Simple Uniform Hashing as described by CLRS in page 259 says:

we shall assume that any given element is equally likely to hash into any of the m slots, independently of where any other element has hashed to.

So for that description I would mathematically write:

$$ Pr[h(k) = i] = \frac{1}{m}, \forall i \in \{0,...,m-1 \}$$

i.e. the probability that h(k) hashes to any index $i$ is equal to any index in the table of size $m$. Furthermore to satisfy the independence condition it requires I would also write:

$$ Pr[h(k) = i] = Pr[h(k) = i \mid Ops] = \frac{1}{m}, \forall Ops $$

Where $Ops$ is any set describing the keys that might have been hashed before $k$. So its conditionally independent of anything that might have happened before.

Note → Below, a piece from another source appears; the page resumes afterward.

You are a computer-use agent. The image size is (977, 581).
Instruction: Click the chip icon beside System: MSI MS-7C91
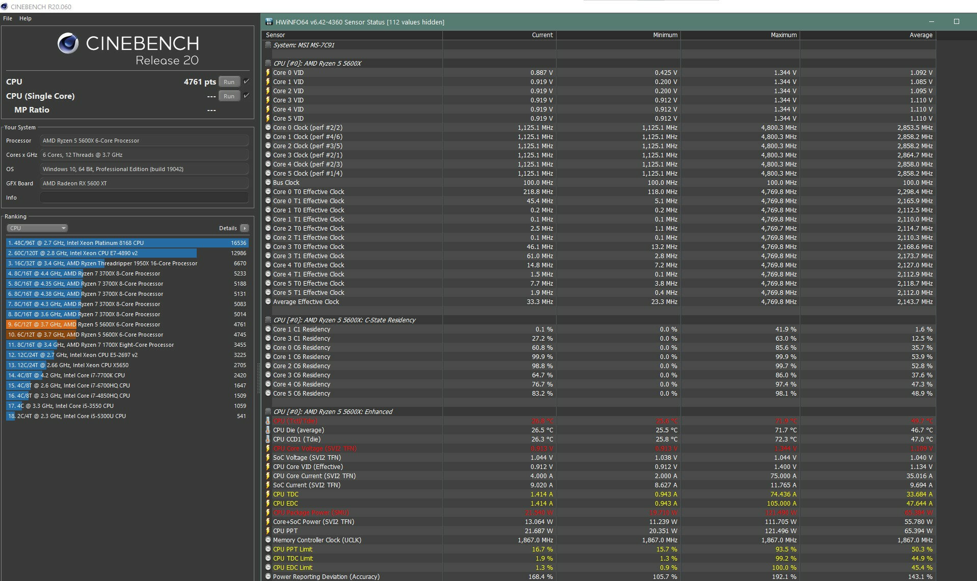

Those are the equations and maths expressions I would use to describe uniform hashing.

However on page 260 (and on wikipedia ) we have a slightly differently phrased equation which I am having a hard time realizing if its the same as the one I wrote above which says:

$$ Pr[h(k_i) = h(k_j) ] = \frac{1}{m}, k_i \neq n_j$$

i.e. the probability that two non-equal elements map to a spot of the table is $\frac{1}{m}$.

Are these two definitions the same? Why is the second used moe often than the first?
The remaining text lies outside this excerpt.